У Мазурова высоко взлетели вверх брови. Сашка был одним из сыновей его посетительницы. Лет десять назад именно Мазуров первый раз отправил того в зону. После этого Сашка посещал тюрьму стабильно, как землю посещает восход солнца.
— Вот как! Он разве уже отсидел по тому обрезу?
— Да, от звонка до звонка.
— Давно?
— Месяц как откинулся.
— И после этого пропал?
— Ну да.
— Может, сотворил что да лег на дно?
— Не мочи мне рога, Михалыч. А то я не знала бы, что он сотворил? Он в мае, пятого, откинулся с зоны, заехал ко мне. Нинку, жену свою всю ночь дрючил, а на другой день рванул с другом, Коляном, в Луга. Сказал, что на недельку. Он рыбалку любил еще больше баб. Через три дня пришел от него один кореш, ведро карасей притаранил, сказал, что от Сашки. И все. Нет его нигде.

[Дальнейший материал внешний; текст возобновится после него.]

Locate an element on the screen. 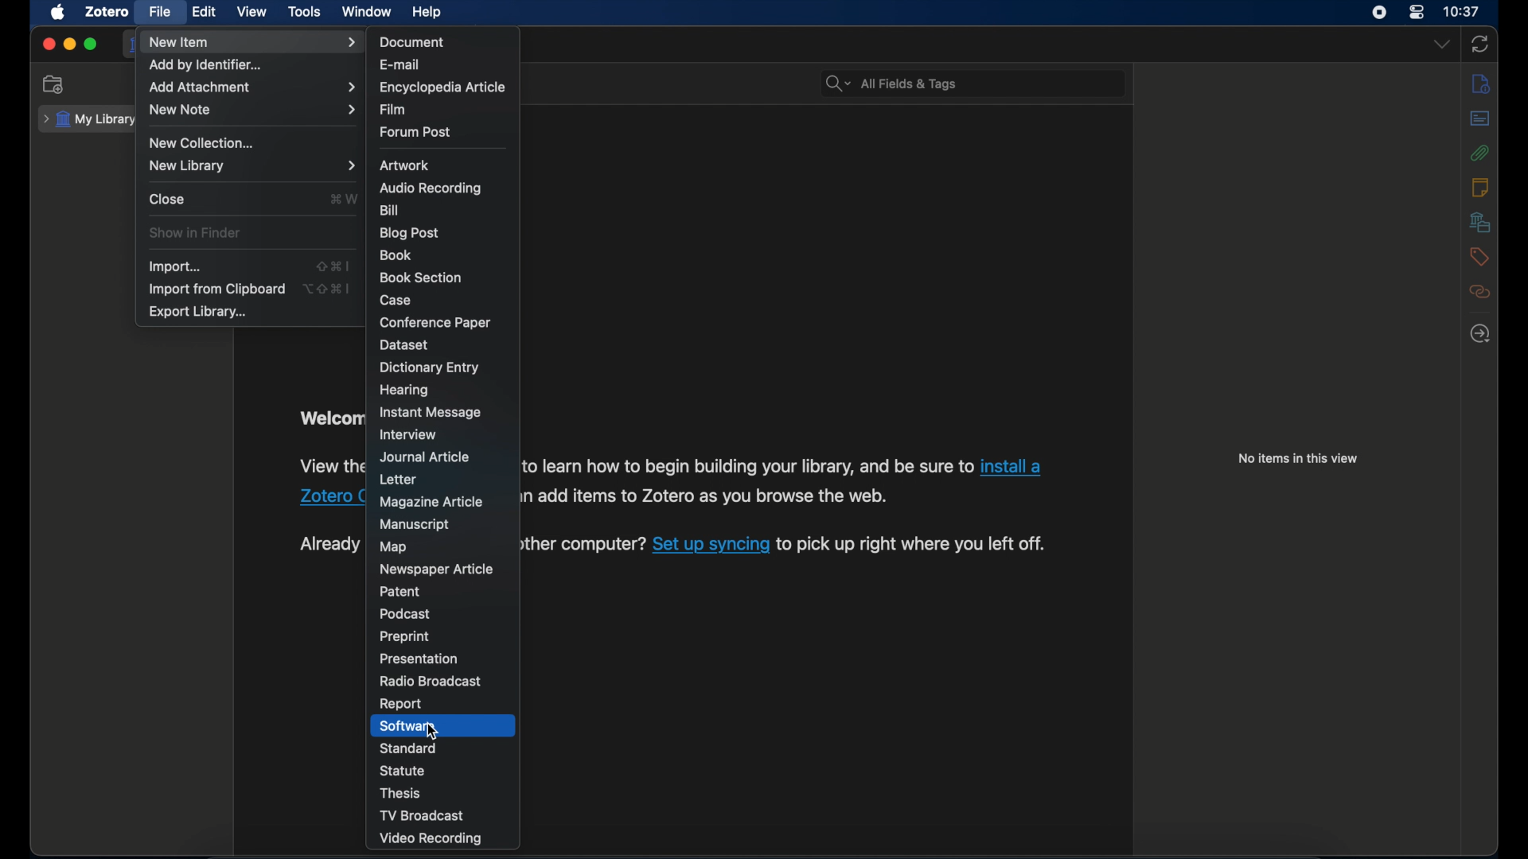  help is located at coordinates (426, 13).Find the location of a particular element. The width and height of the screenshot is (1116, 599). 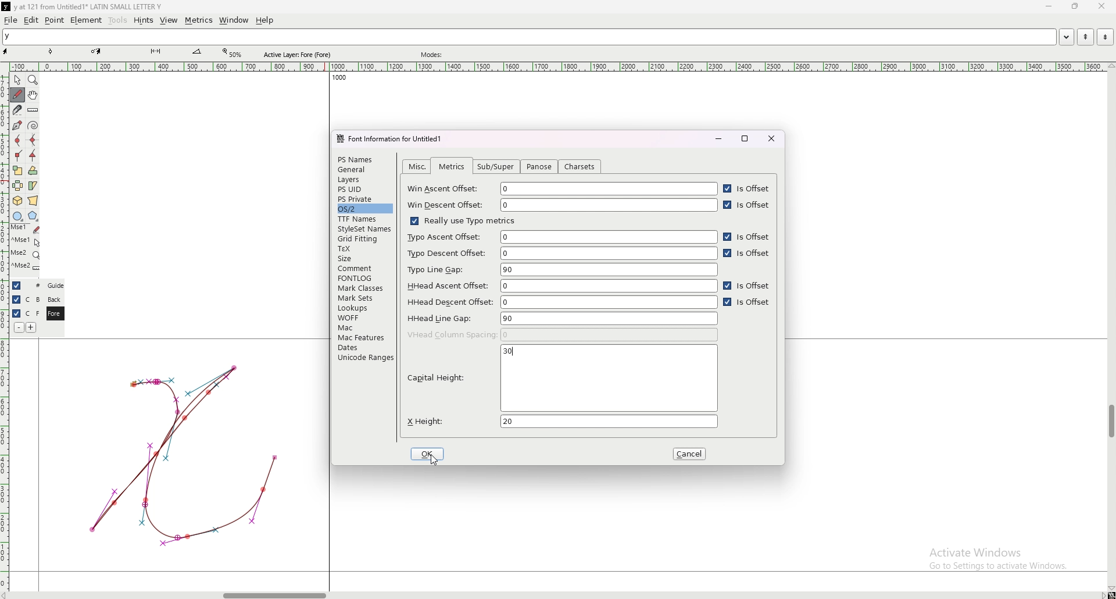

win descent offset 0 is located at coordinates (562, 205).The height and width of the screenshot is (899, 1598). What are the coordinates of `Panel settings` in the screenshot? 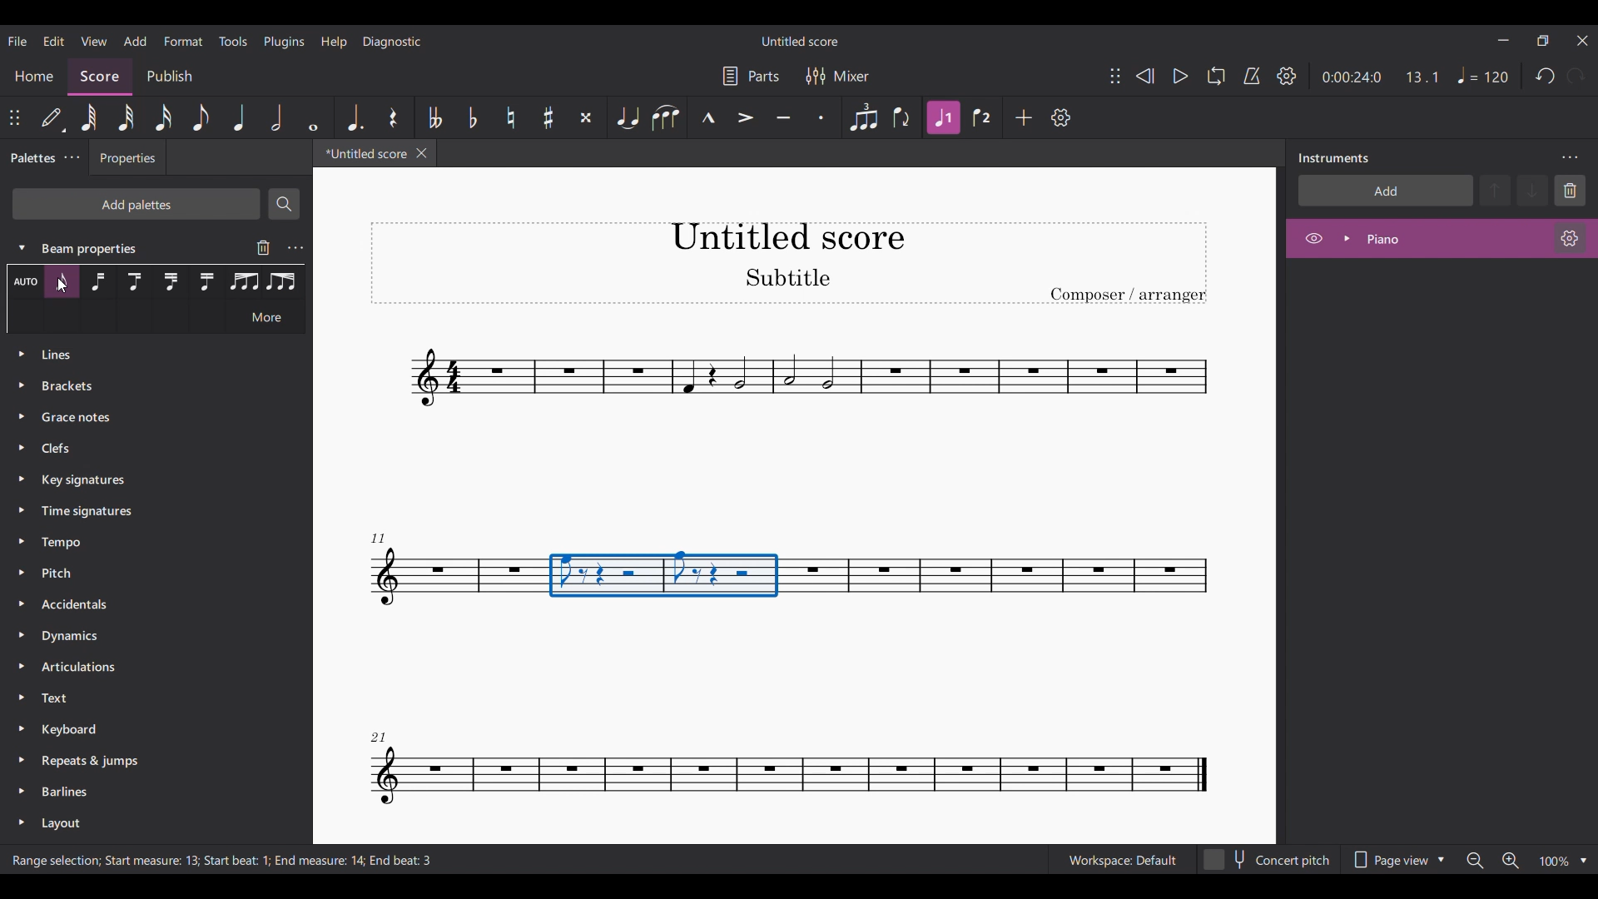 It's located at (1570, 158).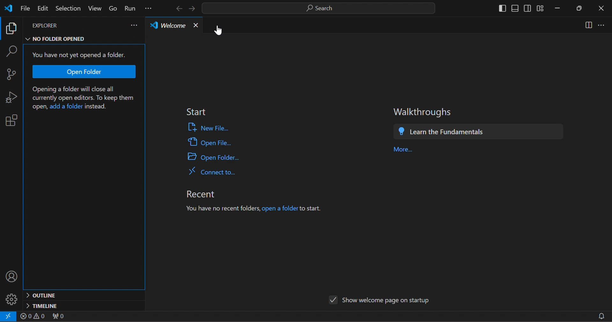 This screenshot has width=612, height=322. Describe the element at coordinates (135, 26) in the screenshot. I see `more` at that location.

— А Колян этот? Что он говорит?
— А его тоже нет. Обоих как корова языком слизнула.
— А что ты по своим каналам нарыла?
— По моим каналам ни хрена нет. Что ты думаешь, я бы пришла к тебе, если бы что узнала?
— Да, это я что-то того…
Мазуров несколько сконфуженно засмеялся. Потом спросил:
— Ну, что оформлять будем?
Воля скривилась так, словно ее заставляли пить касторку.
— А без этого ты что, работать не будешь?
Мазуров развел руками.
— Не имею права, сама знаешь. Закон есть закон. Без бумажки мы какашки, а с бумажкой… Хоть и разыскное дело, не уголовное, но должен я его завести.
Воля думала не долго.
— Ладно, черт с тобой, давай ручку, бумагу. Что писать то?
— Сейчас, расскажу.
Она уже ставила подписи под каждой страницей, когда в кабинет вошел молодой, очень симпатичный парень. Что-то у него было от голливудского актера, не от какого-то конкретно, а от всех, вместе взятых. Высокий, широкоплечий, с правильными чертами лица, с высоким лбом. У старшего лейтенанта милиции, оперуполномоченного Юрия Астафьева был только один физический недостаток — глаза разного цвета, один голубой, другой — зеленый. Но это замечалось не сразу.